Assim como o cristalino a córnea é normalmente clara, avascular e refrativa à luz (40 – 42
dioptrias). Depende do humor aquoso e do filme lacrimal para sua nutrição e limpeza, e das
pálpebras e membrana nictitante para proteção do meio externo. Quanto a sua espessura nos
felinos pode-se dizer que esta é mais espessa centralmente (0,8 a 1,0 mm) e mais fina conforme
aproximasse do limbo (0,4 a 0,6mm). É inervada pelos nervos ciliares longos que derivam da
porção oftálmica do nervo trigêmio (V par, sensitivo). A sua camada mais superficial (epitélio) é
inervada principalmente com receptores para a dor enquanto no estroma encontram-se receptores
para pressão, isto pode explicar o porquê das lesões corneanas superficiais serem muito mais
dolorosas do que as mais profundas 1. A densidade de terminações nervosas por área no epitélio
corneano é estimada de ser 300 a 400 vezes maior do que a encontrada na epiderme. Os nervos
sensitivos da córnea possuem um reflexo axônico que sob estímulo causa miose, hiperemia,
hipertensão e aumento da proteína no humor aquoso (humor plasmóide).
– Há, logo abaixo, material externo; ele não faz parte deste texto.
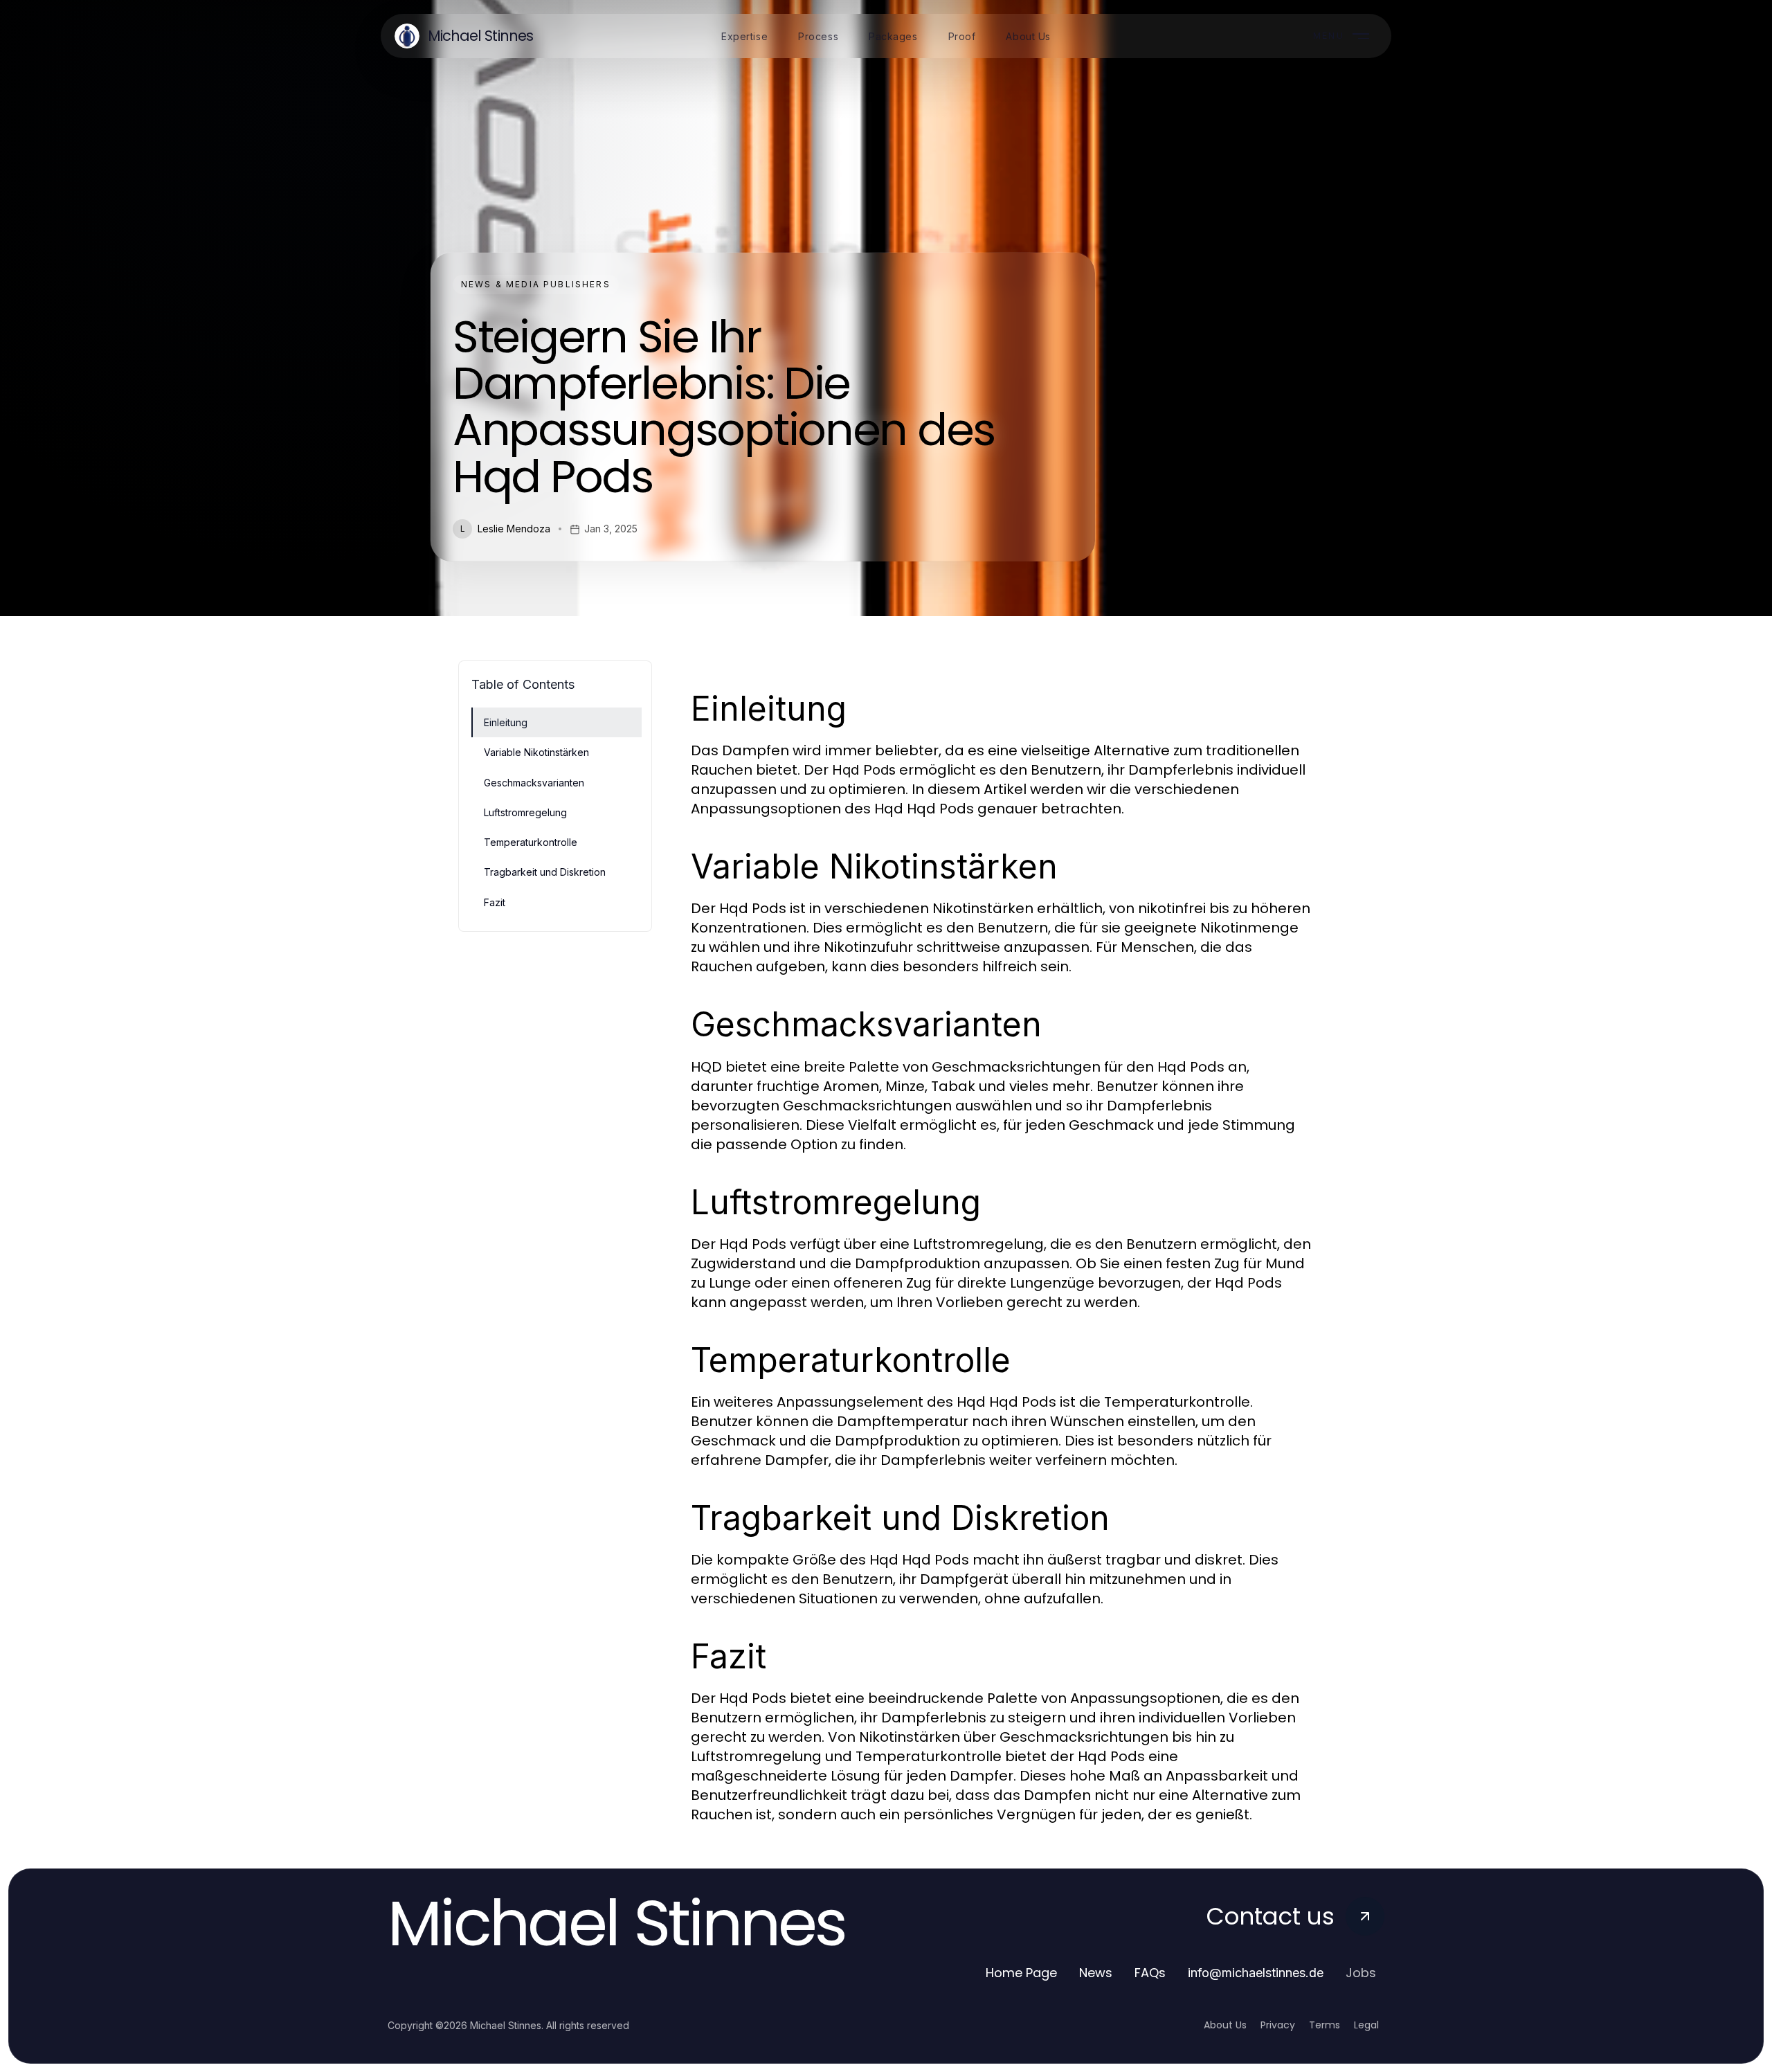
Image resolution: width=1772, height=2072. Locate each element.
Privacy (1277, 2025)
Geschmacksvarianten (534, 783)
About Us (1225, 2025)
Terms (1324, 2025)
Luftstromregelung (525, 812)
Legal (1366, 2025)
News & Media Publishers (536, 284)
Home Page (1021, 1972)
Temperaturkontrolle (530, 842)
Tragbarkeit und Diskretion (545, 872)
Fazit (494, 902)
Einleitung (505, 722)
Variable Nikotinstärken (536, 752)
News (1095, 1972)
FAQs (1150, 1972)
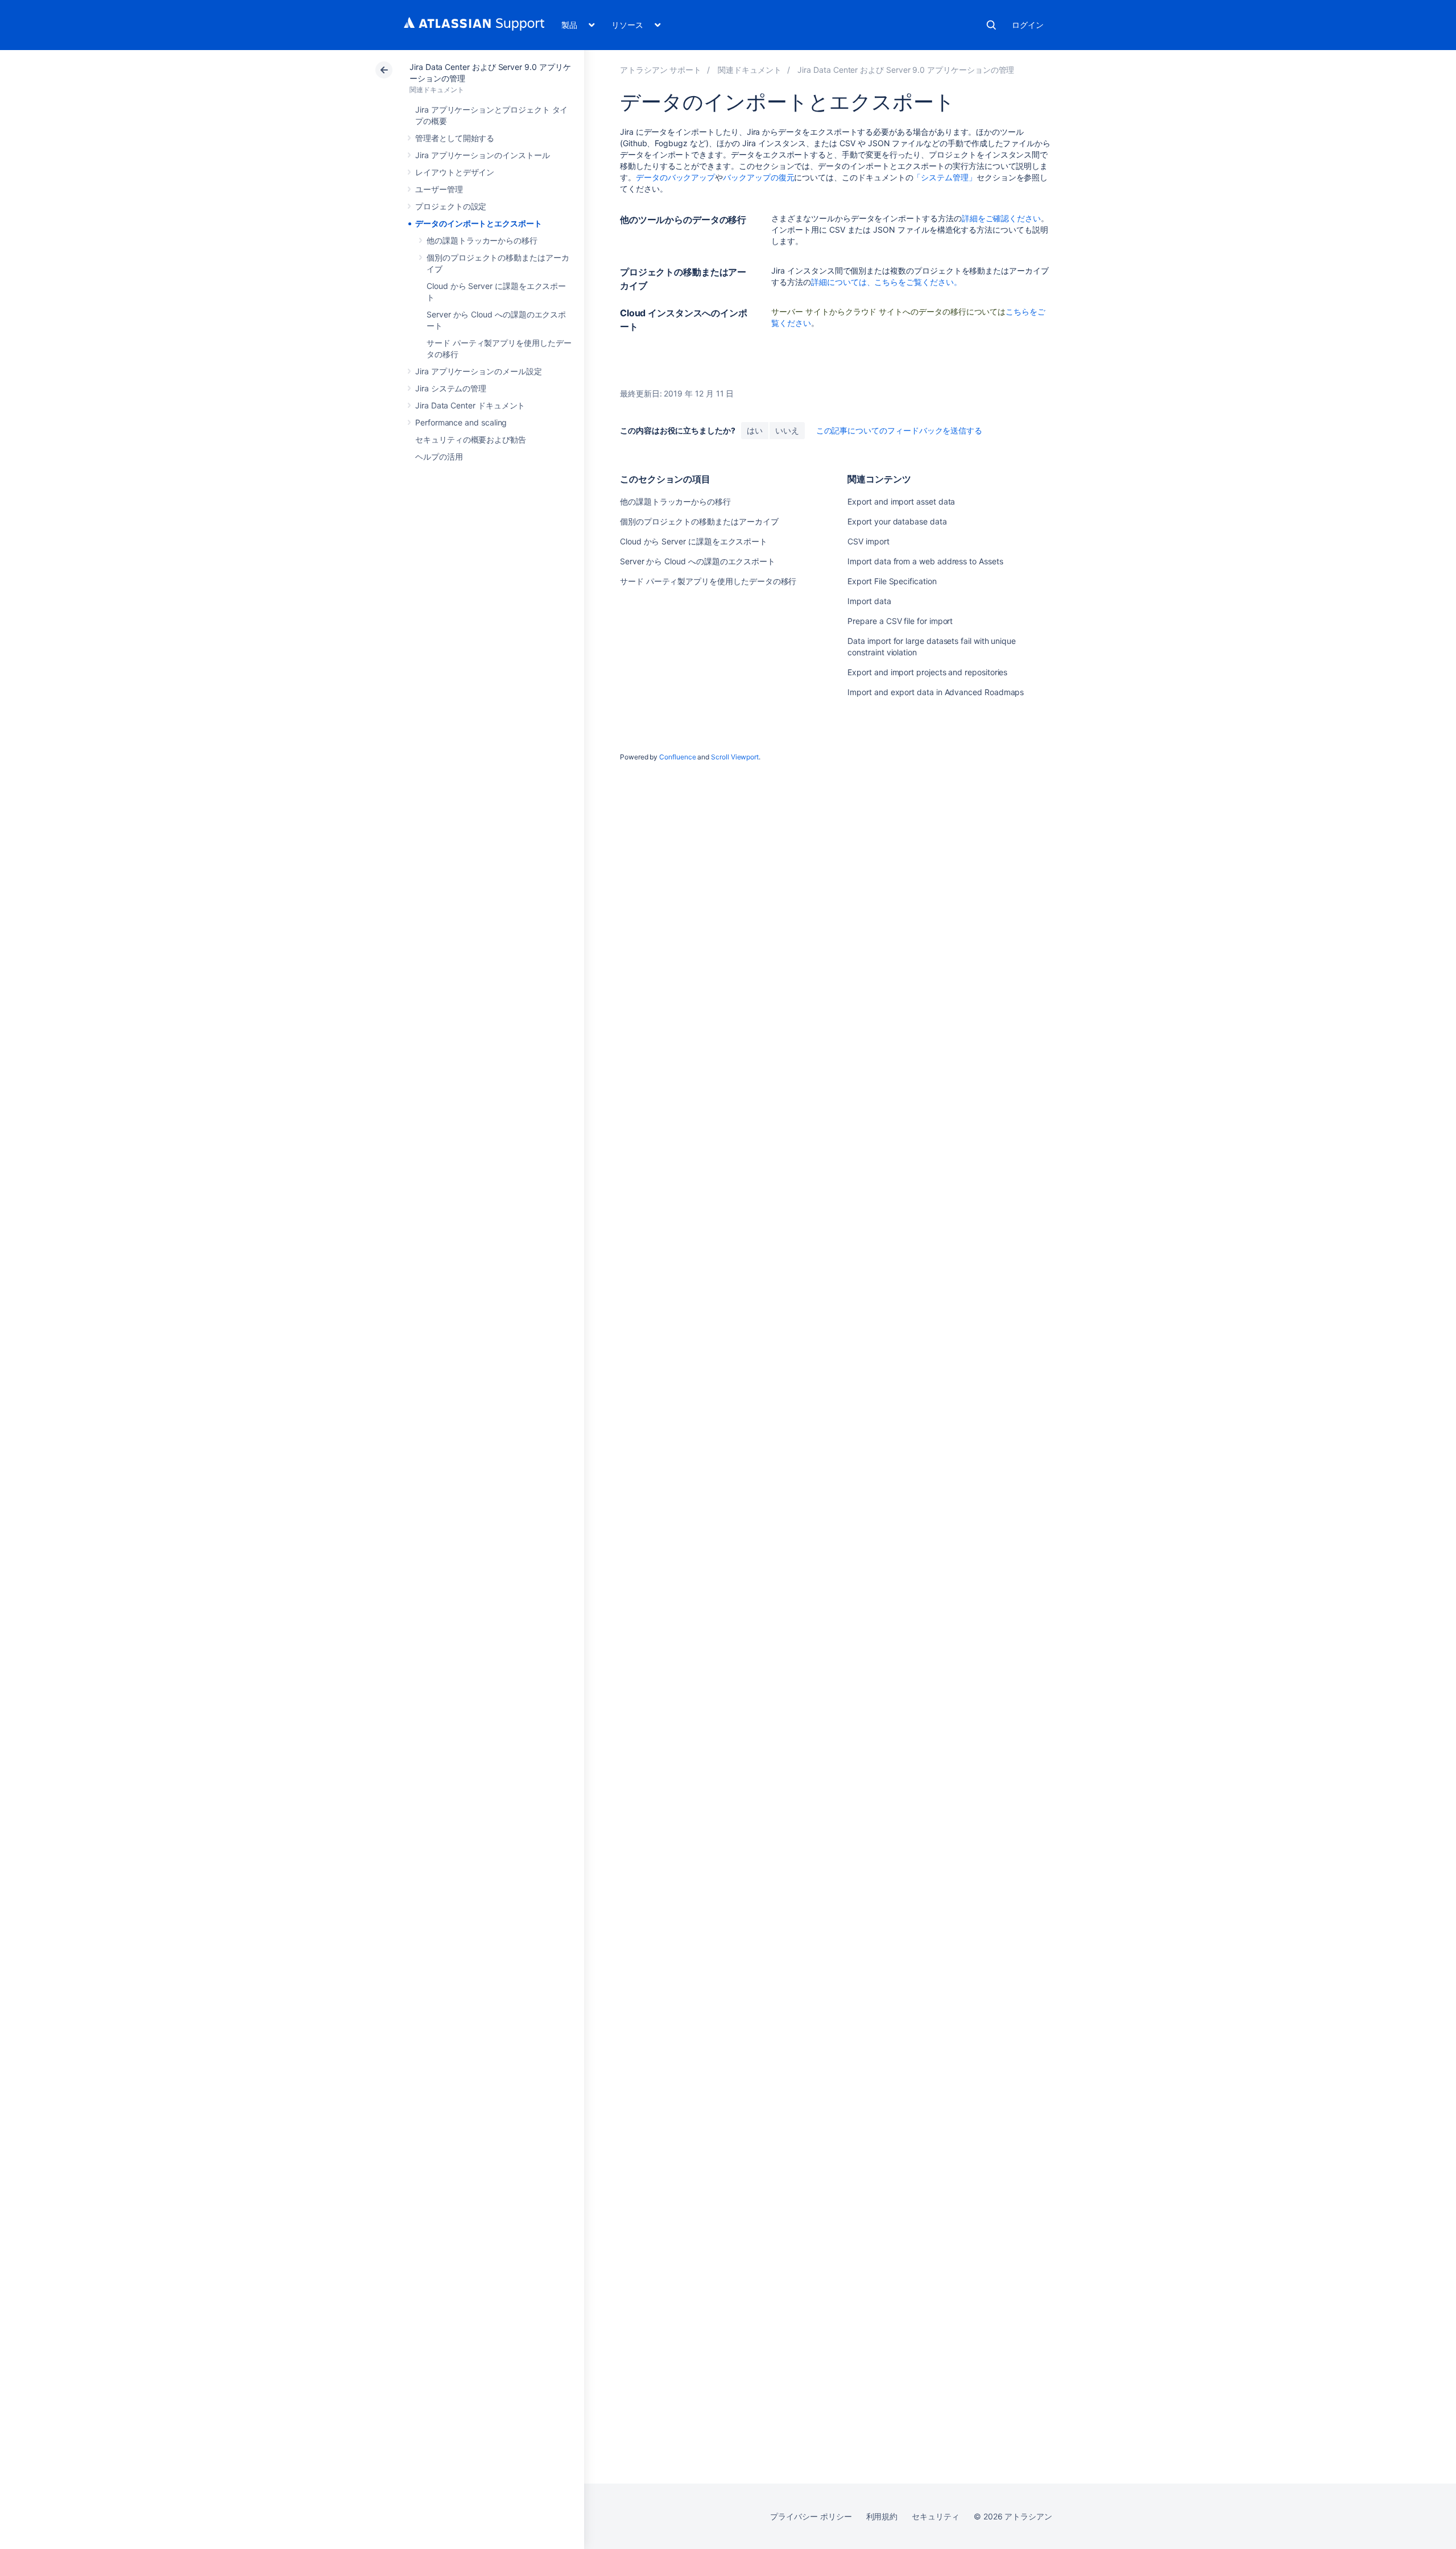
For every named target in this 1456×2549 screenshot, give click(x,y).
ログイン (1028, 25)
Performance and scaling (461, 422)
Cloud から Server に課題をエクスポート (693, 541)
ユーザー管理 (439, 189)
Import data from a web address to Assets (925, 561)
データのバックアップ (675, 177)
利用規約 (882, 2516)
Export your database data (896, 521)
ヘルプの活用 (439, 456)
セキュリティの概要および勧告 (470, 439)
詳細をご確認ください (1001, 218)
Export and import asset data (901, 501)
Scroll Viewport (735, 757)
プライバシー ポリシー (810, 2516)
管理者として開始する (454, 138)
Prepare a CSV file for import (900, 621)
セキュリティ (935, 2516)
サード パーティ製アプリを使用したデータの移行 (708, 581)
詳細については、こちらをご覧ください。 (886, 282)
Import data (869, 601)
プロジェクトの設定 (450, 206)
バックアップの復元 (758, 177)
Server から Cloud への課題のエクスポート (697, 561)
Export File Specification (891, 581)
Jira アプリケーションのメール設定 (478, 371)
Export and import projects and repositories (927, 672)
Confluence (677, 757)
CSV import (868, 541)
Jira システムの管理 (450, 388)
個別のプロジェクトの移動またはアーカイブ (699, 521)
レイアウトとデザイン (454, 172)
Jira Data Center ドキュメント (470, 405)
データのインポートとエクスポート (478, 223)
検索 (991, 25)
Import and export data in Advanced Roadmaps (935, 692)
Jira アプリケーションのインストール (482, 155)
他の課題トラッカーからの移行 (482, 240)
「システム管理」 (944, 177)
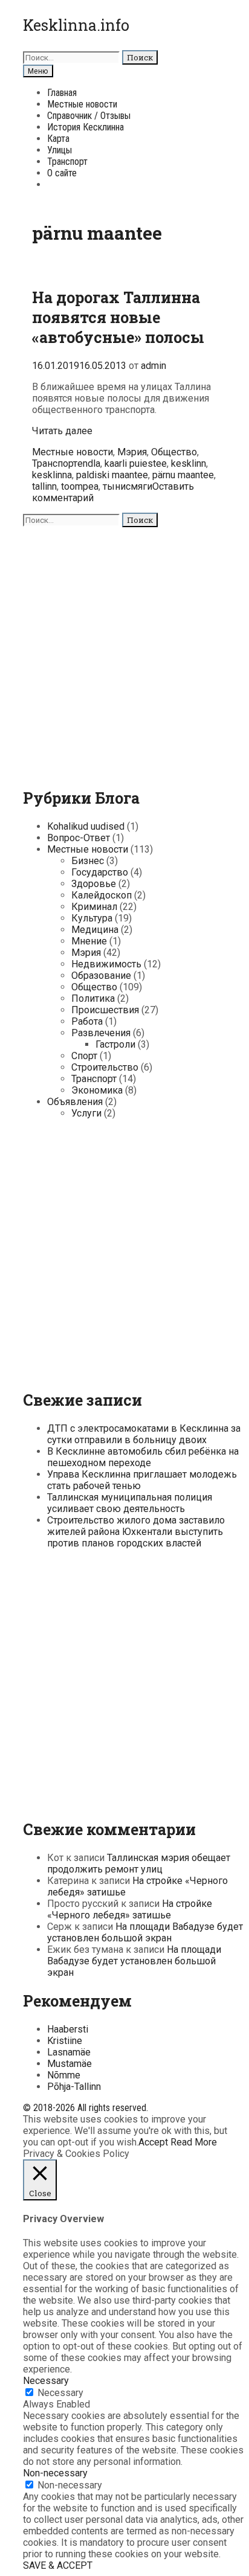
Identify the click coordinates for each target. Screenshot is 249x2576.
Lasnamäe (69, 2052)
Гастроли (115, 1044)
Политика (93, 998)
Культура (91, 918)
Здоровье (93, 883)
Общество (174, 452)
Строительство (104, 1067)
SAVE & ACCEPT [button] (57, 2565)
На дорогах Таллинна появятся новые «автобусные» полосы (118, 317)
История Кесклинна (85, 127)
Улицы (59, 150)
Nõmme (63, 2075)
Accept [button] (153, 2142)
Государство (99, 872)
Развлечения (101, 1033)
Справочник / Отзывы (89, 115)
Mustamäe (69, 2063)
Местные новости (82, 104)
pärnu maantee (183, 475)
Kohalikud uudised (85, 826)
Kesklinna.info (76, 25)
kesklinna (52, 475)
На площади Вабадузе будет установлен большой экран (145, 1932)
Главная (62, 92)
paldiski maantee (112, 475)
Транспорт (67, 161)
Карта (58, 138)
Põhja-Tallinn (74, 2086)
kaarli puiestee (136, 463)
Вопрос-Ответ (78, 838)
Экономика (97, 1090)
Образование (101, 975)
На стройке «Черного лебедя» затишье (129, 1909)
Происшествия (105, 1010)
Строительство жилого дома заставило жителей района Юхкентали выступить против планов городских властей (136, 1531)
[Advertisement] (124, 651)
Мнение (89, 941)
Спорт (84, 1056)
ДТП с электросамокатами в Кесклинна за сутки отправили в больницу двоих (144, 1434)
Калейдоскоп (101, 895)
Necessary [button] (46, 2380)
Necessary (60, 2392)
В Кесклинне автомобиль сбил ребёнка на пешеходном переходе (143, 1457)
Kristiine (64, 2040)
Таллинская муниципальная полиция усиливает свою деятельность (129, 1502)
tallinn (44, 486)
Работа (87, 1021)
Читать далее (62, 431)
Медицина (94, 929)
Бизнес (87, 861)
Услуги (86, 1113)
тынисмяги (127, 486)
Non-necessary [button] (55, 2473)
Ao exame microscópico,
a córnea dos animais é formada por quatro, ás vezes cinco, camadas que são (de fora para
dentro): o epitélio, camada de Bowman´s (primatas, golfinhos, baleias, girafas, etc), estroma,
membrana de descemet e endotélio 2. O epitélio corneano é do tipo estratificado, escamoso não
queratinizado e serve como uma barreira protetora prevenindo a entrada de líquido,
microorganismos e corpos estranhos 3. A transparência do tecido corneano depende de vários
fatores dentre eles podem-se citar: uma boa produção, drenagem, estabilidade e harmonia entre as
camadas do filme lacrimal. O estado de relativa desidratação corneana (75% a 85% de água) devese principalmente ao bom funcionamento e integridade do epitélio e endotélio corneano.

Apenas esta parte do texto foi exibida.